● Directions: State how many lines of the material below contain the word "agent". Add nothing else.

● Provided material:
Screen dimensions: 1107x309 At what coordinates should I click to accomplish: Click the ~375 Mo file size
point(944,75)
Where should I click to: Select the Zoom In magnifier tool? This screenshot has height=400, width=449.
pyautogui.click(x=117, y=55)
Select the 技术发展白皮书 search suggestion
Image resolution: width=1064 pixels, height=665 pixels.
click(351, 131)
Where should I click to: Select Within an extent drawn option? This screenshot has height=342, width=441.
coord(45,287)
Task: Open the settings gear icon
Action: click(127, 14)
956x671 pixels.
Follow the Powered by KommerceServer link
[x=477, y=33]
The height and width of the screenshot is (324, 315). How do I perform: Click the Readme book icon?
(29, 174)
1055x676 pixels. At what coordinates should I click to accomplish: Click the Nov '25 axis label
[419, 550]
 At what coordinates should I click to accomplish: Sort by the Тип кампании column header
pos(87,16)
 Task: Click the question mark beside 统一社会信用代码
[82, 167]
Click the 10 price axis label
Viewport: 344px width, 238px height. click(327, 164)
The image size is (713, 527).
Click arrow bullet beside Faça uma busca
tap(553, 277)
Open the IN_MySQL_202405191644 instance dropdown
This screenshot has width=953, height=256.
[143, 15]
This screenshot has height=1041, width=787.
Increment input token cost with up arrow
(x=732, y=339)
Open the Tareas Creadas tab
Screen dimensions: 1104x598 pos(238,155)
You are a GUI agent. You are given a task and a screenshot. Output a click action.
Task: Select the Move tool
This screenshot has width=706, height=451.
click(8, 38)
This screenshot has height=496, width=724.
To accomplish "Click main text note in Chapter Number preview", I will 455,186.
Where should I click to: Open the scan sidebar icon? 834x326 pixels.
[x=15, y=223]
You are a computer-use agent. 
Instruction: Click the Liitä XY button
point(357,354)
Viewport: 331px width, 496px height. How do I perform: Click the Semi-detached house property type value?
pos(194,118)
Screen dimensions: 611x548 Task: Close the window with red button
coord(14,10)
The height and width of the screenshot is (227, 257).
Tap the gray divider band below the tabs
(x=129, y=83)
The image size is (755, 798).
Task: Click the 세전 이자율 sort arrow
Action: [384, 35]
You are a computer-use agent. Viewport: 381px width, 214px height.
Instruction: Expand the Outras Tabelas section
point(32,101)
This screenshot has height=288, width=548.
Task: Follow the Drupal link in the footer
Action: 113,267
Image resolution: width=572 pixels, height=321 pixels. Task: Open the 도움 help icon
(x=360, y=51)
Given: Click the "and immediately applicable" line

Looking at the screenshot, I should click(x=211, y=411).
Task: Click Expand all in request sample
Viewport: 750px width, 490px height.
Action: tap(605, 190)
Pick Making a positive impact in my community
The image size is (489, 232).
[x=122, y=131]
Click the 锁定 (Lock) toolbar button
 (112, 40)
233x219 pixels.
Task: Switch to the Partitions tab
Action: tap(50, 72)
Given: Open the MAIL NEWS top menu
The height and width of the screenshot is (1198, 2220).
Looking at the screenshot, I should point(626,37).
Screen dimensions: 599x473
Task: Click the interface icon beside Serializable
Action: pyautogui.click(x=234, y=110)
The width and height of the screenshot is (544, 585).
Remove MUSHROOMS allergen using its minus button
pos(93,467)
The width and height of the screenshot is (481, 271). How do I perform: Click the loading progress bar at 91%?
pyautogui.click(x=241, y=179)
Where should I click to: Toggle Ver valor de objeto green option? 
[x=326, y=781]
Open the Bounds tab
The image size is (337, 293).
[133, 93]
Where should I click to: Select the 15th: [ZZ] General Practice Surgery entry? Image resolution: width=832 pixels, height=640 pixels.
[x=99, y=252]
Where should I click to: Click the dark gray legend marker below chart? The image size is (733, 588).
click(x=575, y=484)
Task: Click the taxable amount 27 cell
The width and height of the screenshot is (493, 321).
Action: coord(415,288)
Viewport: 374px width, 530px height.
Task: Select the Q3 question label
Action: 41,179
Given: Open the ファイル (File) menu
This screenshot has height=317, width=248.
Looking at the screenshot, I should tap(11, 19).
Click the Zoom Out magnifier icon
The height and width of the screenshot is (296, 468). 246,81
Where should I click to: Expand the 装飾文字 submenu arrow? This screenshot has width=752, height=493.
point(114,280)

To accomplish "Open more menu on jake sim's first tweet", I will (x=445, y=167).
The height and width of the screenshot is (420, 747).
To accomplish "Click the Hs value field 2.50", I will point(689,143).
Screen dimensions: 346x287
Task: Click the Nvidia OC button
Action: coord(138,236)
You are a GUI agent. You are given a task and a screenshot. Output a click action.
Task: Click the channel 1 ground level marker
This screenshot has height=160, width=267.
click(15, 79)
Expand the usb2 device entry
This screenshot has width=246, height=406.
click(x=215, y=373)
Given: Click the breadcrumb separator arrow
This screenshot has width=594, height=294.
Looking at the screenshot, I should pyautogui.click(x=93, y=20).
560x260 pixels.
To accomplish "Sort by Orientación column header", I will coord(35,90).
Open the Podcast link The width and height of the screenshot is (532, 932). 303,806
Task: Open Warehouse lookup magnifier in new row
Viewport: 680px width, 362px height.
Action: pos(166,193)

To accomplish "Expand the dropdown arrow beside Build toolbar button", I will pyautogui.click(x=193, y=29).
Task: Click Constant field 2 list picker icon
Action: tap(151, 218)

● Expected output: 4